Could you return every line of the records below that contains the word "Delete"?

── EXCERPTED DATA

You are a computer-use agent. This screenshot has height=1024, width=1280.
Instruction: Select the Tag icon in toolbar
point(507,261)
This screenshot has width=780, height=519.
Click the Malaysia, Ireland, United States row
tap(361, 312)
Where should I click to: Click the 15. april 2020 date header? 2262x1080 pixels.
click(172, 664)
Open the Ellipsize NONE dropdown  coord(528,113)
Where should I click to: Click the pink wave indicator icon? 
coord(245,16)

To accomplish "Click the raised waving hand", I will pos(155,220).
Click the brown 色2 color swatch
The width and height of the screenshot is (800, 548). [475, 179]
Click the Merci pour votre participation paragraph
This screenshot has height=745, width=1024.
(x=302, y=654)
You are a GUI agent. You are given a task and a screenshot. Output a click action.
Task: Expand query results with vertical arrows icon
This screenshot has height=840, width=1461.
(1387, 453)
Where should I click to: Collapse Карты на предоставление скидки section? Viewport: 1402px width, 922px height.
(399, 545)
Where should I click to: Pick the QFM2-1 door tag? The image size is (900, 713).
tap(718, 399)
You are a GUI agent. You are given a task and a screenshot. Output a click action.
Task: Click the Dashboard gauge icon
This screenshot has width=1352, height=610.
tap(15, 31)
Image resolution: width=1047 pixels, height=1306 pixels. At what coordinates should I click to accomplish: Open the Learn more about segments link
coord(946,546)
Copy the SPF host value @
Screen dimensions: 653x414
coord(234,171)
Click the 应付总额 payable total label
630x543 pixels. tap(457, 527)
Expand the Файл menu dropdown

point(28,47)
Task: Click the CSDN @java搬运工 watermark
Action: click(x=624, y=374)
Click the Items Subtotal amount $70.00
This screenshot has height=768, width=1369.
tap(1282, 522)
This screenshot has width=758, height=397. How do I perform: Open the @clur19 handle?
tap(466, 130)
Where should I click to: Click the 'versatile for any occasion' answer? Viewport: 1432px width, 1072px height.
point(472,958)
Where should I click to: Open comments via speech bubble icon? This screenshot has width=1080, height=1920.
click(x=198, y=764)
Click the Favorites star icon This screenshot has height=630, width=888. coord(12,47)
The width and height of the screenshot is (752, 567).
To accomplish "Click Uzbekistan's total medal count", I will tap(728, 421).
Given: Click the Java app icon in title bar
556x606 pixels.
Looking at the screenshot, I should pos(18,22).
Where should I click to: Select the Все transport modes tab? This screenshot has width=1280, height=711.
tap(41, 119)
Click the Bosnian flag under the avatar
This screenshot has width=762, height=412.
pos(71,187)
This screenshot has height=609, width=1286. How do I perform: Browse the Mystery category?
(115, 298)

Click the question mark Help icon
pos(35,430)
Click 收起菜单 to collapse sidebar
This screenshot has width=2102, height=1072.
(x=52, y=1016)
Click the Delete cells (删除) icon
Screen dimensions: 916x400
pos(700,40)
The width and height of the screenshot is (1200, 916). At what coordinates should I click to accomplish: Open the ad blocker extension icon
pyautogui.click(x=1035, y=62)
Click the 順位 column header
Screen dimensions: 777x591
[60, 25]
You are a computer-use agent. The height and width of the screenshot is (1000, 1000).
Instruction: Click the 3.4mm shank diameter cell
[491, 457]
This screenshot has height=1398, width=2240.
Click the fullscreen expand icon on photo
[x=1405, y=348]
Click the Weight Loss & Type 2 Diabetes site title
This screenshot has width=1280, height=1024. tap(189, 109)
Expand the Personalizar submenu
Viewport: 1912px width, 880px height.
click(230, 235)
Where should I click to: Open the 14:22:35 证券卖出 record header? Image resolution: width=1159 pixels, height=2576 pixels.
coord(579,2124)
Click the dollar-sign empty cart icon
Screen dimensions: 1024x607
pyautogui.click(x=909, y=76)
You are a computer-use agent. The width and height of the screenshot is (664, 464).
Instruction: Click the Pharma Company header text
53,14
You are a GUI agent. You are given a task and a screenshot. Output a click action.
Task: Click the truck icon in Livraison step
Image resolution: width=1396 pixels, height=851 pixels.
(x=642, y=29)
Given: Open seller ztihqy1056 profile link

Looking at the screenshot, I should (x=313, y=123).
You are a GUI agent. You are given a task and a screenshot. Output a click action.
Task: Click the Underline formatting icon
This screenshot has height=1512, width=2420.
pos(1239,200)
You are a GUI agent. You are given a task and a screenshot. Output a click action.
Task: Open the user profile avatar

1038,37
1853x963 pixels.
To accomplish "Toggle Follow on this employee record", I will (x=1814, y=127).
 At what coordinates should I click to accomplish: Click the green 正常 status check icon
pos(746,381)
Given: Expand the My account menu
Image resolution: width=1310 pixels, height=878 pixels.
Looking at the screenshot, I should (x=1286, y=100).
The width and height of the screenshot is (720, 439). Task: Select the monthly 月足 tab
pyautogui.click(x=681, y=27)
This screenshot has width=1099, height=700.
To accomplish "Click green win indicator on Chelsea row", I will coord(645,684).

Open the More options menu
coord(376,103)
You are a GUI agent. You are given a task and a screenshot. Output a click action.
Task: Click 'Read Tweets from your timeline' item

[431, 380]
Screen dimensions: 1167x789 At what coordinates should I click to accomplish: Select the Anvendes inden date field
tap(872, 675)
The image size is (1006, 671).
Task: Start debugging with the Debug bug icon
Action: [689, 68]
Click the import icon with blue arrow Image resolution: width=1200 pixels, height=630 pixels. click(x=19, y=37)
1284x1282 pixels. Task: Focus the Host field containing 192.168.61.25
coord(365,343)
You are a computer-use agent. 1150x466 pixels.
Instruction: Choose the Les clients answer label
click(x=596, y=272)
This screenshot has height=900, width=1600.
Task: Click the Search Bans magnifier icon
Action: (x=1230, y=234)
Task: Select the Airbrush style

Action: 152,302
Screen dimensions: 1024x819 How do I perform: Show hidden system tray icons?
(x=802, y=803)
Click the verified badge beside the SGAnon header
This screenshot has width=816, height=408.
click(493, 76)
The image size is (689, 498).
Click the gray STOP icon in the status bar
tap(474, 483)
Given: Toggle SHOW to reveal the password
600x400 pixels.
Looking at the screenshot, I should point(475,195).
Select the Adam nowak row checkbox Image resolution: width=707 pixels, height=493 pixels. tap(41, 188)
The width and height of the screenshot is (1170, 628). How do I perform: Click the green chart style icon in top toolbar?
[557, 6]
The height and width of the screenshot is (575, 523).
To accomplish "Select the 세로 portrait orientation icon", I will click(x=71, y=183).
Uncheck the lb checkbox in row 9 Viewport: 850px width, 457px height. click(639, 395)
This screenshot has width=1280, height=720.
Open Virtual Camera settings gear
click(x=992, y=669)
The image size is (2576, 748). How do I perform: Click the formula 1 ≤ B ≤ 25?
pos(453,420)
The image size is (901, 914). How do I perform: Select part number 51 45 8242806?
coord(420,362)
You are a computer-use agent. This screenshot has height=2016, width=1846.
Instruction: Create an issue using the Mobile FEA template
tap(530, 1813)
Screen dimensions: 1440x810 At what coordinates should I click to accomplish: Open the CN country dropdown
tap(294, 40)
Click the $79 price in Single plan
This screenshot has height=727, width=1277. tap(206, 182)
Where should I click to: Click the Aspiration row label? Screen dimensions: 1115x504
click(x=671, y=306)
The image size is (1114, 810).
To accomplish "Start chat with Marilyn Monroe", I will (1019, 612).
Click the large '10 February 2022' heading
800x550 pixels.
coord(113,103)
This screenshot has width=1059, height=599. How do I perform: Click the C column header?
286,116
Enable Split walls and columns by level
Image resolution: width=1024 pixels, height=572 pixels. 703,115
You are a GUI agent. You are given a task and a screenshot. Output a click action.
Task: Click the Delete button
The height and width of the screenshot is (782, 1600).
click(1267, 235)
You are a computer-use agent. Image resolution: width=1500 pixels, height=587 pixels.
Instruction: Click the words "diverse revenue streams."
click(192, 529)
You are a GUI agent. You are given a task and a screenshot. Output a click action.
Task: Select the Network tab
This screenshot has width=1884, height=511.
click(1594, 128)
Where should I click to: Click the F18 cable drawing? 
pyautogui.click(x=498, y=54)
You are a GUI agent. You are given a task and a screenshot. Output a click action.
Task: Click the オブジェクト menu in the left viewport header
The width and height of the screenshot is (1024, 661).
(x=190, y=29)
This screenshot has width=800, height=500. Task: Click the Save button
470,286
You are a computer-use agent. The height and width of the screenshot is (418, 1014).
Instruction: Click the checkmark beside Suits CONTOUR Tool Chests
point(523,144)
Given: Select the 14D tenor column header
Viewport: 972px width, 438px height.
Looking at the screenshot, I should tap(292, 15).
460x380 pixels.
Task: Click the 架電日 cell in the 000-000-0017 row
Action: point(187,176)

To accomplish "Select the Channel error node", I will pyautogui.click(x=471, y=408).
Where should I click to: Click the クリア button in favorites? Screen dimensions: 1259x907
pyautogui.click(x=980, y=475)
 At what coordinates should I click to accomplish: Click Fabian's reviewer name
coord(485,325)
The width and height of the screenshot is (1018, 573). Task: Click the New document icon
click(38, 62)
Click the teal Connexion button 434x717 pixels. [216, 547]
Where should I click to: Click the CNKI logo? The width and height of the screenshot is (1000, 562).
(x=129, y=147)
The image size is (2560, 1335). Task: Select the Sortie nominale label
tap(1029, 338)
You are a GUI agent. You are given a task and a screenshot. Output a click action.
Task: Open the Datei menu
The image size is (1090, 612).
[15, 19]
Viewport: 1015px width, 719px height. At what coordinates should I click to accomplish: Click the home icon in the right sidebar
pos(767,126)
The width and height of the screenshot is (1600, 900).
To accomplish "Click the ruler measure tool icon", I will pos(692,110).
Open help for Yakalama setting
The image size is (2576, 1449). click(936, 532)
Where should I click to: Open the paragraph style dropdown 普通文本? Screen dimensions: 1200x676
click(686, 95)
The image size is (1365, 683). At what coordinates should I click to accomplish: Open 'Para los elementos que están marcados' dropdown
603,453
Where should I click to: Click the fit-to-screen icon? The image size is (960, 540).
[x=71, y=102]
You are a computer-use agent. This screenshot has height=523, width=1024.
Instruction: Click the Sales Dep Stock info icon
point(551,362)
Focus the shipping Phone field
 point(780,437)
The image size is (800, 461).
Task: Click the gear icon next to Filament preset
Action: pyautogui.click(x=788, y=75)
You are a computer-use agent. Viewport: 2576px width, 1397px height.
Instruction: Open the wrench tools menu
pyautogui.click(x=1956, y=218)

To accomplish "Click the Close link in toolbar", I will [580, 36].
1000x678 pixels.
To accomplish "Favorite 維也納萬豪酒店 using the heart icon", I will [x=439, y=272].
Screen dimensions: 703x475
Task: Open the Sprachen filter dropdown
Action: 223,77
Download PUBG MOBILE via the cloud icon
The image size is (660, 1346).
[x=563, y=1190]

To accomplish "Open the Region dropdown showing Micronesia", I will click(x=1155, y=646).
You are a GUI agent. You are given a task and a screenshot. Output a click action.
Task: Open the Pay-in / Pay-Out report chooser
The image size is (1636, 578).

────

ANSWER FOR THIS EXERCISE:
Click the Delete cells (删除) icon
Task: Click the Delete button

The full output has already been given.